Scioto County reported its second case of Coronavirus today. But Ohio’s Coronavirus cases aren’t rising as fast as originally feared. There is potential for hot spots to pop up at correctional facilities. The Governor also pleased with hospitals to recycle PPE and warned that “normal” may not ever look the same again. I’ve got the lasted on the pandemic.
- Cases: 5148
- Hospitalizations: 1,495
- ICU Admissions – 472
- Deaths -193
- Inmates – 17
- Corrections staff – 48
- Tested – 53,341
Take these numbers with a grain of salt. Ohio can currently only test the sickest individuals and those working on the front lines, the total number of cases is most certainly higher. The Scioto County and Portsmouth Health Departments are reminding people not call them to ask about the positive cases in the county.
Governor Mike DeWine said COVID-19 is a growing problem within Ohio’s prisons. So far 17 inmates and 48 members of corrections staff have tested positive for the virus. He announced the death of Mansfield Corrections Officer John Dawson, who passed away from COVID-19 at the age of 55.
DeWine said the state is aggressively testing prisons at prisons. So far, 72 inmates have been tested.
Dr. Amy Acton said, “We talk a lot about numbers here. I always feel strange saying them. These are people. People with stories.”
She encouraged people to keep up social distancing. “We were one of the first states in. We want to be one of the first states out.”
Dr. Acton said original predictions for the virus surge were 9800 new cases daily. New predictions are for 1600 new cases a day. “You have squashed that. You did that.”
She also encouraged those celebrating Passover and Easter to consider virtual celebrations. “Please, please, please do this in a way that keeps us all safe.
Please Recycle Masks
Governor DeWine said there is still a critical shortage of masks and other medical protective equipment. “We do not have PPE for every Ohioan that needs it. There is some good news. Battelle now has the ability to recycle 160,000 masks a day. It’s important because we don’t have enough masks. We have people working in nursing homes that don’t have masks. We have first responders who don’t have masks. We have people in hospitals wearing masks much longer than protocol suggests.”

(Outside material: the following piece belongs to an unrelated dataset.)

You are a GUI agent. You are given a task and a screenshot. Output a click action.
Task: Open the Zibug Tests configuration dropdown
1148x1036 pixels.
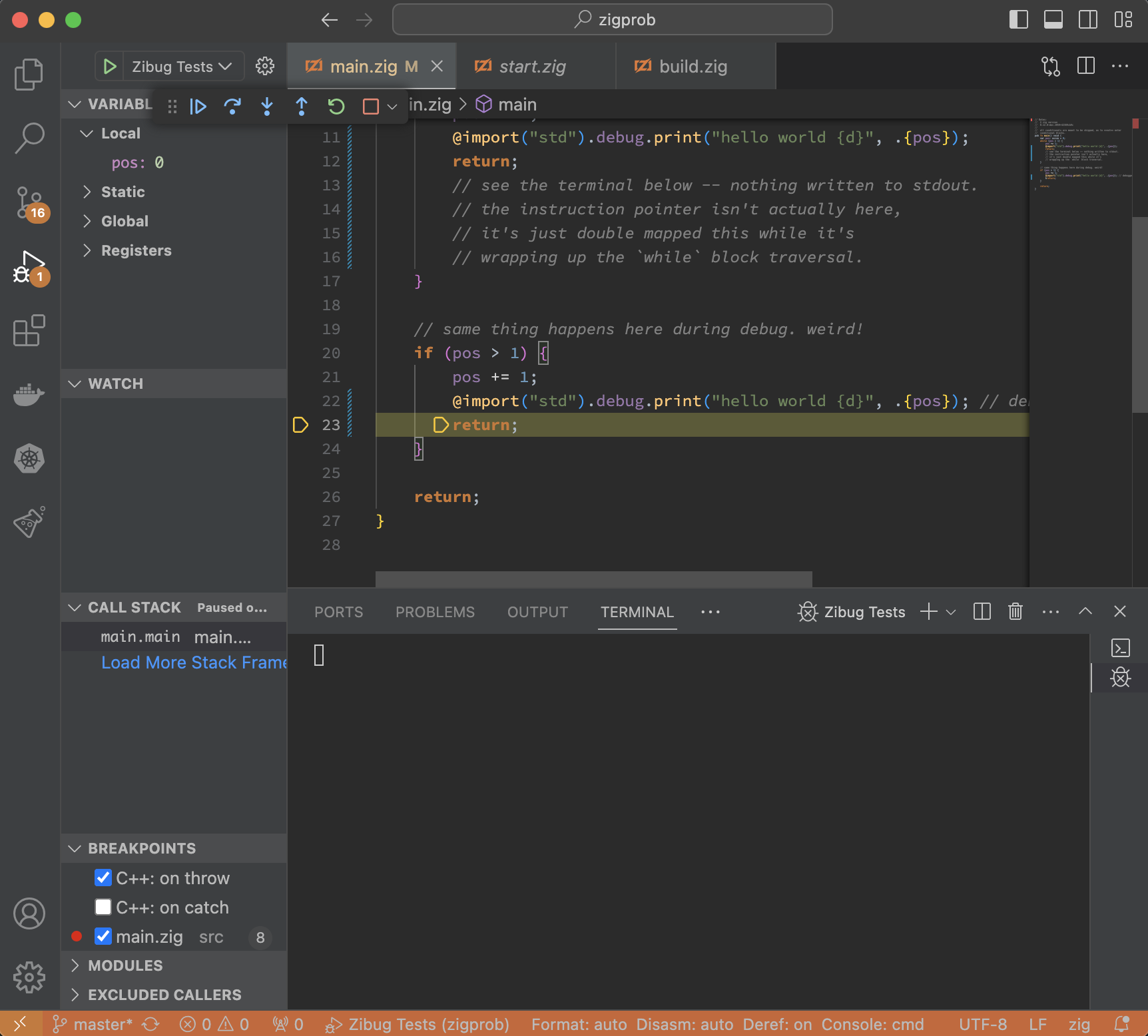[x=181, y=67]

He said he was working hard to get masks in fro China but was making a plea to all hospitals to recycle masks. “I would say to everyone who has these masks, it’s important to recycle them. When you do not do that, you are denying somebody else a mask. I appeal to our hospitals to send those masks to Battelle.”
The Governor gave shout-outs to tech giant Apple and the Ohio National Guard
DeWine said, “The CEO of Apple gave us 100,000 N-95 Masks. We thank Apple. We Thank Tim Cook. Those 100,000 masks will be well used. I want to thank Jobs Ohio and One Columbus for making the connection to Apple.”
He also offered thanks to the National Guard and its members for their hard work distributing food to food banks, work expanding hospital capacity, and work inventorying and redistributing PPE.
Please Report Child Abuse
Governor DeWine and Dr. Acton called on people to keep reporting child abuse.
He said, “Many times those who report abuse are mandatory reporters. Some of the people who do the best reporting are teachers. With kids not in physical buildings. I’d like to ask everyone else to be vigilant. Repots are down. I think we can fairly say abuse is not down. If you’re aware of a situation, report it.”
Dr. Acton said that she was was a victim of child abuse herself. “Please, please, please keep reporting.”
Call 855-O-H-CHILD (855-642-4453) to report abuse.
We’ll have a new normal
Lt. Governor Jon Husted warned Ohio that getting back to normal won’t happen overnight. “There will be many thoughtful decisions on what we must do to stop a second surge. It will be a gradual pull-back of restrictions as we try to get back to normal.”
He said that the emphasis on hand-washing and sanitizing surfaces will continue. “Masks, gloves will become more common. Don’t be offended if you don’t get handshakes or hugs for a while.”
Ohioans can expect to be told to avoid crowds and crowded areas for quite some time. “We aren’t going to want people to congregate, even when we begin to restart things. Vulnerable populations will still have to take care to protect themselves.”